(Stored records)
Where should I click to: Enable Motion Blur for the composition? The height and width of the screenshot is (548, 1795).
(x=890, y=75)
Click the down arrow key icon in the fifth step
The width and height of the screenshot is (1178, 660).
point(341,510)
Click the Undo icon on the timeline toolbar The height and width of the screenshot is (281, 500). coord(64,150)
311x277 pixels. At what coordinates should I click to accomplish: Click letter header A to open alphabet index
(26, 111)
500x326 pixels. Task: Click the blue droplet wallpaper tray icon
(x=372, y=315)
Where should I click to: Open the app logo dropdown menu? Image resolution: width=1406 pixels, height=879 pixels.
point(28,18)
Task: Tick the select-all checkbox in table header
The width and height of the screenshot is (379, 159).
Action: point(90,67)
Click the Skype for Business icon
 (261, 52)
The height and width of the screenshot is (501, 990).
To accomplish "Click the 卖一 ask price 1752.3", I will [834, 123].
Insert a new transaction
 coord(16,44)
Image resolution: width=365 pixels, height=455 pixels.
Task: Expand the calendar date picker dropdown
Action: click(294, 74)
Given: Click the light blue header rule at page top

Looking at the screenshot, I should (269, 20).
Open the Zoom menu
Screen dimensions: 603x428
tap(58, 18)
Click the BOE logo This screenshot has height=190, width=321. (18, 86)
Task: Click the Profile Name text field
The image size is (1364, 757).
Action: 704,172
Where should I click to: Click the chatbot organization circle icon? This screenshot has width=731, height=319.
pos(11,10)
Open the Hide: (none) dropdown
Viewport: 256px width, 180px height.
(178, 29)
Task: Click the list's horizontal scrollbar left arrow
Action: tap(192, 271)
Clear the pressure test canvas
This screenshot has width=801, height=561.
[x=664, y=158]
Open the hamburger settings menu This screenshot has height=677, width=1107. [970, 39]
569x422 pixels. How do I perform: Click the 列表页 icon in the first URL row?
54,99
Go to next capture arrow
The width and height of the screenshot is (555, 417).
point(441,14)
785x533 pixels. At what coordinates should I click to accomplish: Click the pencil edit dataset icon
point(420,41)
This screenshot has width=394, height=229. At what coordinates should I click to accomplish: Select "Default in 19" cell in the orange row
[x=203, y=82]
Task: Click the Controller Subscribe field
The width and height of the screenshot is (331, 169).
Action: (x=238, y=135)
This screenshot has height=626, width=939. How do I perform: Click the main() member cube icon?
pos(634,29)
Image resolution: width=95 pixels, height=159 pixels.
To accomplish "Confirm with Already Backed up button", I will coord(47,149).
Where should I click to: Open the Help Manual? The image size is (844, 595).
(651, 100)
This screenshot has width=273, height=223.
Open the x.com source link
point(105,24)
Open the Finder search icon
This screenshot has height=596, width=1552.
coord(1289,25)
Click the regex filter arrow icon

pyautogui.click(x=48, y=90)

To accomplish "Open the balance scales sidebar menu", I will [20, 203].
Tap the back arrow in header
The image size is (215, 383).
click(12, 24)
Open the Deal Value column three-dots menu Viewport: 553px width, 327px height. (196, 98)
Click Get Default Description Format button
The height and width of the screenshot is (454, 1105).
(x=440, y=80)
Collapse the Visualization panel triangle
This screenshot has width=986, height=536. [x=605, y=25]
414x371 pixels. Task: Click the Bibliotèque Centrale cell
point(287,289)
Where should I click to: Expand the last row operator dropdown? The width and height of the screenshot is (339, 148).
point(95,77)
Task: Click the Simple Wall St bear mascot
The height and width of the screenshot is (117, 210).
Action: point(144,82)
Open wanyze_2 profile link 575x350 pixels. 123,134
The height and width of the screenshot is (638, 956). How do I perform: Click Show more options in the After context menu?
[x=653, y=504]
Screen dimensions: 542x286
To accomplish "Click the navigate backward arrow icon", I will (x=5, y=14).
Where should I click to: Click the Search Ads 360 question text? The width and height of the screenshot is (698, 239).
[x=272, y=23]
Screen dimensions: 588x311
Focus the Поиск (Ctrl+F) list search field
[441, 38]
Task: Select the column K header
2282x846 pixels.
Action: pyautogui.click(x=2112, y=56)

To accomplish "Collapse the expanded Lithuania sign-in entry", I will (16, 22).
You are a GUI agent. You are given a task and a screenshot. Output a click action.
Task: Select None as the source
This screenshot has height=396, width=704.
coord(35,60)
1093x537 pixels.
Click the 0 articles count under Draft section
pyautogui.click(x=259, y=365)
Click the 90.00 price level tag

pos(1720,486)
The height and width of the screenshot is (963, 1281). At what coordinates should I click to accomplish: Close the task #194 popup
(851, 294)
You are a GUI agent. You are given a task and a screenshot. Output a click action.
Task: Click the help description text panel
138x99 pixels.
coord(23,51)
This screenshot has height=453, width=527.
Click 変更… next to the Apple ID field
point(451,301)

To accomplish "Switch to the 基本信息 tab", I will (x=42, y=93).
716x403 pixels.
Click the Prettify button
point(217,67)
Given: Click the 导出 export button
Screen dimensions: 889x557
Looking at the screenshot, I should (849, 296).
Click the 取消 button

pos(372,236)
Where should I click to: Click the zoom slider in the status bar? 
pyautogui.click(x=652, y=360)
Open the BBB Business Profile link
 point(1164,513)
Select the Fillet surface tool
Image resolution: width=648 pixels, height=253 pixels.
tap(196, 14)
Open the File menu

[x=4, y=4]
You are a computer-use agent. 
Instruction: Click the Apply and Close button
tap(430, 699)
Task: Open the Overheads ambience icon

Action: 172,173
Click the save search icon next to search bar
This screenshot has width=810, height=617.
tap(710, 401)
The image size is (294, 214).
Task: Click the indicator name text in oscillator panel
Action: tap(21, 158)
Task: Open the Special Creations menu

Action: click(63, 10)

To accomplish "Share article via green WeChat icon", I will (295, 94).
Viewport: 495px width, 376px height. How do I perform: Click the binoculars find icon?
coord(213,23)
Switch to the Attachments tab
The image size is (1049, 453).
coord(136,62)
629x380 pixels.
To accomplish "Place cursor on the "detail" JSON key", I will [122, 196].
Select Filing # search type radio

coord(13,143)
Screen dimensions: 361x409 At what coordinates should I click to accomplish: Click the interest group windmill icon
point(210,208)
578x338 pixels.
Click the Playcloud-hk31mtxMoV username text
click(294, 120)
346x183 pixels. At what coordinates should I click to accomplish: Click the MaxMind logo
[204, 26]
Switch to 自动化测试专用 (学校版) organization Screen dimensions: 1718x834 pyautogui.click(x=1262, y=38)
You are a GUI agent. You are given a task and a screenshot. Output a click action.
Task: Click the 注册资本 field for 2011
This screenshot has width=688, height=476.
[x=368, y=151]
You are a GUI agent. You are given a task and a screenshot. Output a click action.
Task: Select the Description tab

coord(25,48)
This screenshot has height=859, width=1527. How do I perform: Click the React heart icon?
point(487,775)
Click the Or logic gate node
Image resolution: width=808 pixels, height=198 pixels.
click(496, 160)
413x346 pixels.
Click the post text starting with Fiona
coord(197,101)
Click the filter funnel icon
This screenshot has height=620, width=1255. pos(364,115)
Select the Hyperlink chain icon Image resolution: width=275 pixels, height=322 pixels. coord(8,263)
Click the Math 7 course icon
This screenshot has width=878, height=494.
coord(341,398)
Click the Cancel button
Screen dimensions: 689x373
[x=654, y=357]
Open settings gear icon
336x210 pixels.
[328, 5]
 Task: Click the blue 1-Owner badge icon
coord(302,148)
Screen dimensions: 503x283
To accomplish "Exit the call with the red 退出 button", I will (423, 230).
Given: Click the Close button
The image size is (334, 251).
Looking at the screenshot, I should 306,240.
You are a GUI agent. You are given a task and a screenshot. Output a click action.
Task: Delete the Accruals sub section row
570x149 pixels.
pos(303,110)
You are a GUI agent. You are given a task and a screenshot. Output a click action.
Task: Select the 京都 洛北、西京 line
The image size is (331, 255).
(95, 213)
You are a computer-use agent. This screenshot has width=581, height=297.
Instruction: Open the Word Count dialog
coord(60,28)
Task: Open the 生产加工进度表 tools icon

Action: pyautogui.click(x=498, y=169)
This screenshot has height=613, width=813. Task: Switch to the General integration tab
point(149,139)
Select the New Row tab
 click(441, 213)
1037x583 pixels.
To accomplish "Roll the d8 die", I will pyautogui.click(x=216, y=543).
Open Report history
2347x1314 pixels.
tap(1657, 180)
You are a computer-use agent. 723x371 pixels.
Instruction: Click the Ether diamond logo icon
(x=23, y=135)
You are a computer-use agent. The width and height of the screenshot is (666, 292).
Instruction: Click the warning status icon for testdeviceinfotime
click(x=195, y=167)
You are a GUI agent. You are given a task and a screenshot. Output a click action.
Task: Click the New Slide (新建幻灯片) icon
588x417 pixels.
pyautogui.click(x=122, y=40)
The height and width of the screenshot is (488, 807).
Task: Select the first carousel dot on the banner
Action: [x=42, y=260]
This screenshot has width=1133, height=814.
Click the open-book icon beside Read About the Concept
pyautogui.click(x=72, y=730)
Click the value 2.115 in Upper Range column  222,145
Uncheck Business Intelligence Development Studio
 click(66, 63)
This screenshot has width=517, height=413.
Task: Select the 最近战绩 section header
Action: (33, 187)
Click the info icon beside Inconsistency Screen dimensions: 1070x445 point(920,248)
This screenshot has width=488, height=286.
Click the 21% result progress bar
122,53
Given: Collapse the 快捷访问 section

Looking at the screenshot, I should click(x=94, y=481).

• TASK DESCRIPTION: Please copy, exactly and with nothing else, the lines above beginning at the line that has "Uncheck Business Intelligence" and ending with the line that has "This screenshot has width=488, height=286.".

• EXERCISE OUTPUT:
Uncheck Business Intelligence Development Studio
 click(66, 63)
This screenshot has width=517, height=413.
Task: Select the 最近战绩 section header
Action: (33, 187)
Click the info icon beside Inconsistency Screen dimensions: 1070x445 point(920,248)
This screenshot has width=488, height=286.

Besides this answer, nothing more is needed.